_Text section_:
Better Ebola Protocols Needed

October 14, 2014 • United States

A doctor who worked with Samaritan's Purse in Liberia tells Greta Van Susteren that safety measures are needed to protect health workers in the U.S.

Dr. Linda Mobula, a physician who treated Dr. Kent Brantly in Liberia, told Fox News’s Greta Van Susteren Monday night that more should be done to better protect doctors and nurses who are treating Ebola patients in this country.

“According to MSF guidelines, after removing personal protective equipment, you are sprayed with a chlorine solution,” Dr. Mobula said. “That is what we did in Liberia. I think that, as an extra measure of safety, because you are ensuring that if there is Ebola virus that is on your gloves, on your gown, by spraying bleach on yourself, you are actually ensuring that the virus will die and basically providing an extra layer of protection.”

Safety became an issue when a nurse in Dallas contracted Ebola while treating a patient who died of the disease.

“I think this is a great opportunity to revise existing protocols and see how we can, as a nation and community, provide an extra measure of safety to all health care workers that will be exposed to Ebola patients. I think there will be more Ebola patients coming,” Dr. Mobula told Van Susteren. “I think we need to make sure that all health care workers are safe.”

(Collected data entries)
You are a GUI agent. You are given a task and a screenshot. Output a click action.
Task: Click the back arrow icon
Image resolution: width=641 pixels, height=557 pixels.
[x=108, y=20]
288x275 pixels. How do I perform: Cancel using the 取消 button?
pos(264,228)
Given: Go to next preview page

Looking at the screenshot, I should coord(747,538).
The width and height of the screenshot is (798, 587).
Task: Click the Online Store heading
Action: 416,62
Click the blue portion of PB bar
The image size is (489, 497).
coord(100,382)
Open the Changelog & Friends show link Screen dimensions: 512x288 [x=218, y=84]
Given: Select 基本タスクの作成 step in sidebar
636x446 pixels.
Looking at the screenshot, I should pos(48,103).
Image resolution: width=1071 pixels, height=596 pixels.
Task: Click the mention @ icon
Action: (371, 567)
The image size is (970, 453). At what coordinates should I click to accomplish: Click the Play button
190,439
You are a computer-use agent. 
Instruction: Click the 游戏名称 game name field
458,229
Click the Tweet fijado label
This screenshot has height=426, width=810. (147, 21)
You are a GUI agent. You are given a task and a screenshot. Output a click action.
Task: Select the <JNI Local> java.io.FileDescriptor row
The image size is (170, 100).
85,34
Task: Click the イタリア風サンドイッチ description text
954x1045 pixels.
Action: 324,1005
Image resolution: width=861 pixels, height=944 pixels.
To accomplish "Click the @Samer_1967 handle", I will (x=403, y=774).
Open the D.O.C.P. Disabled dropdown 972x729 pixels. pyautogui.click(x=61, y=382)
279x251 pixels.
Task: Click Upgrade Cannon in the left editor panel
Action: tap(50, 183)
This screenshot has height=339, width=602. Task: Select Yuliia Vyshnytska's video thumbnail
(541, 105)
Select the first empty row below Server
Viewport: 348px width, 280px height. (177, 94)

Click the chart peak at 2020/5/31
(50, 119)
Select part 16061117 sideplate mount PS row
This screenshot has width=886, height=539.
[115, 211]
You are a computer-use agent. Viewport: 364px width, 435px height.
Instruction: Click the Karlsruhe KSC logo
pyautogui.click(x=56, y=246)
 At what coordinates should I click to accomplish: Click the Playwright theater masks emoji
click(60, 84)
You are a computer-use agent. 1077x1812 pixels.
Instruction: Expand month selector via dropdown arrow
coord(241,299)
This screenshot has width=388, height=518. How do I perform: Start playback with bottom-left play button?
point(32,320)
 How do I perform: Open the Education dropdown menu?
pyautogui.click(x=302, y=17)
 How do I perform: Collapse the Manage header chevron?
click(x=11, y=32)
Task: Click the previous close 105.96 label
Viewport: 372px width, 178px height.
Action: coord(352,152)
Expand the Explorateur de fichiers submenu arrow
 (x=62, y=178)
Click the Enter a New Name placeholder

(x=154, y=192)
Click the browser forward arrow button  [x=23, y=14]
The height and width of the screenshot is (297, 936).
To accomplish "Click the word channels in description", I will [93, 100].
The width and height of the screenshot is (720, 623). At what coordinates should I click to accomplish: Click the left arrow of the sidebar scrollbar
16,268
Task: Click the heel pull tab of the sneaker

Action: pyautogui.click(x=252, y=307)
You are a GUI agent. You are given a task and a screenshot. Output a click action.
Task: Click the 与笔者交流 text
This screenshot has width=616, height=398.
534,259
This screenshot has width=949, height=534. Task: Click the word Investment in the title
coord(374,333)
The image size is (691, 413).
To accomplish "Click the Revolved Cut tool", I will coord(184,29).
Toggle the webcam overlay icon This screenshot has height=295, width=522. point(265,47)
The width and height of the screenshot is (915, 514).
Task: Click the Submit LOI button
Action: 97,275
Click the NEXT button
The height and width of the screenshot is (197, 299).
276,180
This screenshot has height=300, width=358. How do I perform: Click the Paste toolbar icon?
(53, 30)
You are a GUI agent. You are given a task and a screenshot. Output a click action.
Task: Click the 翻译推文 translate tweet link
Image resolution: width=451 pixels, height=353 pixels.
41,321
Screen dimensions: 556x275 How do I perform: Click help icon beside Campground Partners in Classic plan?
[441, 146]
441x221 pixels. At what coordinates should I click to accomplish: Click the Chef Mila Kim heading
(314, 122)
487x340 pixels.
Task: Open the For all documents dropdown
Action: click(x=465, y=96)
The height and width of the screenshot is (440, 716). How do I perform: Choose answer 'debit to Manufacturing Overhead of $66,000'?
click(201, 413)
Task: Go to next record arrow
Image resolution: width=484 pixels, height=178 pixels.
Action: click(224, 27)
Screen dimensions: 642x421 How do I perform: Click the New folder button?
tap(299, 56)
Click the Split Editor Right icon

_Requirement_: How would the article on Ebola protocols for health workers continue after its final sentence?

_Written answer_:
Dr. Mobula has worked with Samaritan’s Purse in the aftermath of disasters in Haiti and the Philippines, and most recently with our medical team responding to Ebola in Liberia. She administered the experimental serum when Dr. Brantly was in critical condition.

“We weren’t sure Kent Brantly was going to survive,” she said. “All I could think of was his family. I prayed. I told God I don’t want him to die. We had given him every known treatment. We made the decision to administer ZMapp because there was no alternative.”

Editorial note: On October 15, a second health care worker from Texas Health Presbyterian Hospital in Dallas was reported to have contracted the Ebola virus.